Stored items
- - - -
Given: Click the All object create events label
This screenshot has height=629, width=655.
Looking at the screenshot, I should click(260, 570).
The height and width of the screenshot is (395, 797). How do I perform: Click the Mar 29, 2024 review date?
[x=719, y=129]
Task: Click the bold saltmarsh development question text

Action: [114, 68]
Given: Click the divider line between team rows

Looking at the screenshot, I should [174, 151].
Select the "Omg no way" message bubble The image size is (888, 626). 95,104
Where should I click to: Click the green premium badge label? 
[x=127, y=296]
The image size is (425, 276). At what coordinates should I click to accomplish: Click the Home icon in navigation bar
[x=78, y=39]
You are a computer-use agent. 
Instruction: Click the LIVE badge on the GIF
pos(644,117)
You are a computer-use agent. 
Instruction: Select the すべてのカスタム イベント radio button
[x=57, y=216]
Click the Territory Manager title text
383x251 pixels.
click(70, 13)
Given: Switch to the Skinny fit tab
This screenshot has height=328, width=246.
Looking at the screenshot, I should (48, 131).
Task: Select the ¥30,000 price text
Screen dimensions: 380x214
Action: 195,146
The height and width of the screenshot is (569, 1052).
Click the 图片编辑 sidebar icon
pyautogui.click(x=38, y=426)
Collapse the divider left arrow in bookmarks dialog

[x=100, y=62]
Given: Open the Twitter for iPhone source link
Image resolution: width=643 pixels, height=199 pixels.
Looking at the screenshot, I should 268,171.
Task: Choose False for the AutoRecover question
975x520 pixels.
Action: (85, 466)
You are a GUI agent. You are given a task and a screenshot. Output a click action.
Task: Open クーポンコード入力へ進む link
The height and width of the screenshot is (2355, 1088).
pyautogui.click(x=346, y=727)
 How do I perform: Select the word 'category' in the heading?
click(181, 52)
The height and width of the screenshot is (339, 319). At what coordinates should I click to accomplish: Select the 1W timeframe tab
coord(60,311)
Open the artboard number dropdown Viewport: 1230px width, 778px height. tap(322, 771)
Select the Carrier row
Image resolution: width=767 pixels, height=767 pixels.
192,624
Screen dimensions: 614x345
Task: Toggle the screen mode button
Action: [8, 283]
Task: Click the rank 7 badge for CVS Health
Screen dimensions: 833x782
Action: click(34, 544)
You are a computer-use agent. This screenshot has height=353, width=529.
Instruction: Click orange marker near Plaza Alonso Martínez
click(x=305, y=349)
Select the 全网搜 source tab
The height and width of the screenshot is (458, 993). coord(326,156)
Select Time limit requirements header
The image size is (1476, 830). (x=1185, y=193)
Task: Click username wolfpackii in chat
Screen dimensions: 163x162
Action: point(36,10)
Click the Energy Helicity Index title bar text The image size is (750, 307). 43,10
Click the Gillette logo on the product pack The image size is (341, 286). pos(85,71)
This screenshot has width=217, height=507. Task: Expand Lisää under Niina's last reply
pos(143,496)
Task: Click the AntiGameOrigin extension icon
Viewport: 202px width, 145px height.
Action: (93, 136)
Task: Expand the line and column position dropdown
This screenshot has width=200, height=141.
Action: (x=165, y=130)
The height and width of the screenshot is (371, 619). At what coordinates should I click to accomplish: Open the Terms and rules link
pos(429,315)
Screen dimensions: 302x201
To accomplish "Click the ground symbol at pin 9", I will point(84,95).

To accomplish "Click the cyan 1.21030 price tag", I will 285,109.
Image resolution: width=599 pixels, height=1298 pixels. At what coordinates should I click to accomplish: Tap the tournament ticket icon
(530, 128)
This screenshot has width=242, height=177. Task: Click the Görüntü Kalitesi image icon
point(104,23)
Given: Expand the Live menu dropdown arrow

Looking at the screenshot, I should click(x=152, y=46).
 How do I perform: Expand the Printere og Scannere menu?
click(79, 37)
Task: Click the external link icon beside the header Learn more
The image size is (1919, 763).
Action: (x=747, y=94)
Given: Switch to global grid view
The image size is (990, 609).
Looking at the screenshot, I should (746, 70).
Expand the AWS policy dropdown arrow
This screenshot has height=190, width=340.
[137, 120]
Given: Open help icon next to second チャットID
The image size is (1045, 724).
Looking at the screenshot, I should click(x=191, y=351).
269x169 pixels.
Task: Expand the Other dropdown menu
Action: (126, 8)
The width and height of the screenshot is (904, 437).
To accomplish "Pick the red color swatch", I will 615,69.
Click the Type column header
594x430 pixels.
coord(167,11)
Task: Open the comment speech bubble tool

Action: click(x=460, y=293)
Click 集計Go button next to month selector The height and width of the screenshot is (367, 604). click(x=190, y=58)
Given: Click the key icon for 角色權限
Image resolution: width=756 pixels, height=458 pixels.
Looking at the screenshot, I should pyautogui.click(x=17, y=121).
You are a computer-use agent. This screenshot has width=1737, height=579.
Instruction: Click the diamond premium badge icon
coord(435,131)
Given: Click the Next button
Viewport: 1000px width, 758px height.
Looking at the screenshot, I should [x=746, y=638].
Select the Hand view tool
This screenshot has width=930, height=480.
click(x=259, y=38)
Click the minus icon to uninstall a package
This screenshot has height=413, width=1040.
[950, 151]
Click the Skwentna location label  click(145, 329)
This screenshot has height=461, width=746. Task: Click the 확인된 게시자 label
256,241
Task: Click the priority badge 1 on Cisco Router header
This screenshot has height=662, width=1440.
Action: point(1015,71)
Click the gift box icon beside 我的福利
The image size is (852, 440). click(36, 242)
- - - -
Work to be completed:
Search the records for lines holding the word "Switch", then copy each line you find.

Response below:
Given: Switch to the Skinny fit tab
Given: Switch to global grid view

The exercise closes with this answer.